No primeiro dia de agendamento para 2013, uma multidão se aglomerou em torno do Instituto Nacional de Traumatologia e Ortopedia (Into)

Referência nacional em cirurgias ortopédicas de alta complexidade, o Instituto Nacional de Traumatologia e Ortopedia (Into), no Rio de Janeiro, amanheceu com uma fila quilométrica nesta segunda-feira. Era o primeiro dia de marcação de consultas para o ano que vem – prazo que se estende até sexta. Sem querer contar com a sorte de vagas remanescentes, centenas de pacientes – muitos com dificuldade de locomoção e alguns usando muletas – enfrentaram horas de espera para conseguir um agendamento na moderna unidade inaugurada em novembro do ano passado pela presidente Dilma Rousseff.

A fila começou a se formar ainda na madrugada, tanto por pessoas que desejavam marcar sua primeira consulta quanto por aquelas que já se tratam no local mas queriam garantir atendimento em 2013. Ou seja, mesmo pacientes antigos, que já poderiam ter agendado seu retorno, enfrentaram a aglomeração que seguia pelo quarteirão no Caju, Zona Portuária da cidade.

A previsão inicial era marcar 400 consultas neste primeiro dia, e outras 1.600 até o final da semana. Mas antes das 7h, horário previsto para início das marcações, já havia tumulto. Em 20 minutos, as 400 senhas reservadas se esgotaram, e outras 450 foram distribuídas. Esse último grupo, no entanto, terá de retornar à unidade na terça-feira.

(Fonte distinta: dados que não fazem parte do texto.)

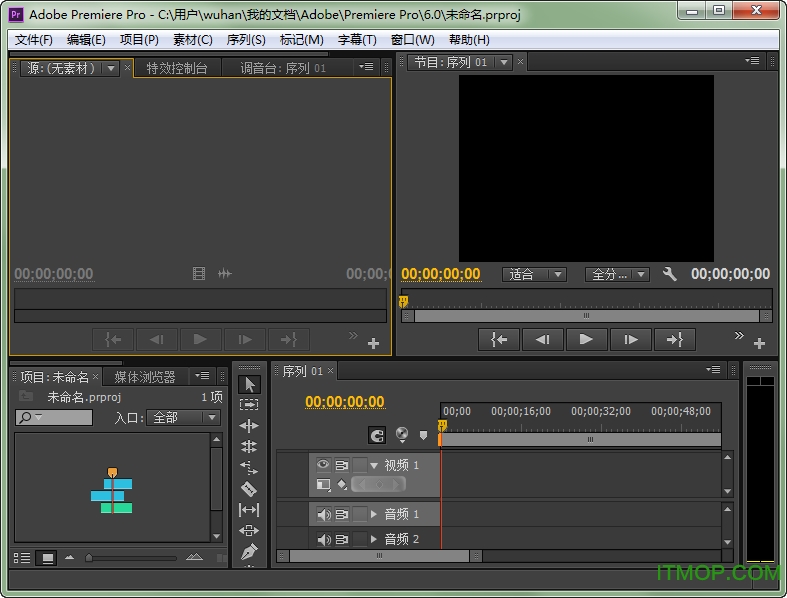Screen dimensions: 787x598
Task: Select the Razor tool
Action: click(x=249, y=489)

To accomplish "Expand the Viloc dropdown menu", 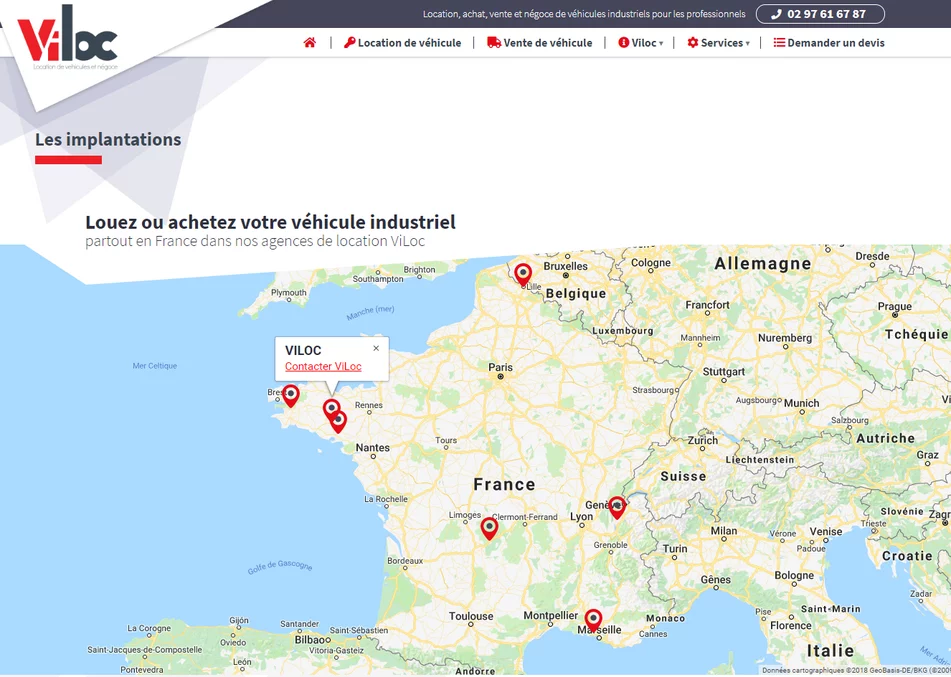I will tap(641, 43).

Telefone – Depois da confusão, o diretor da unidade, Naasson Cavanelas, determinou que os agendamentos sejam feitos somente por telefone, a partir de agora. E pediu paciência. “As marcações valerão para todo o primeiro semestre do ano que vem. Nossas telefonistas devem conseguir marcar 2.000 consultas por dia. Recebemos algumas reclamações do call center, mas peço por favor que, mesmo com as linhas congestionadas, as pessoas continuem ligando, porque uma hora elas vão conseguir.”

O atendimento será feito pelo telefone (21) 2134-5000, das 7h às 19h. O agendamento presencial não será mais necessário, informou o Into por meio de nota à imprensa. Para marcar a consulta, o paciente deve apresentar o número do prontuário e o nome do médico.

Cavanelas admitiu que o instituto não estava preparado para a intensa procura desta segunda. “Há seis meses, fizemos este mesmo modelo de marcação e não houve este tamanho de fila. Tínhamos entendido que esta seria a maneira mais correta de organizar as senhas. No entanto, acabamos nos surpreendendo com tamanha demanda. Só quero deixar bem claro para a população que este tipo de coisa não vai se repetir”, declarou.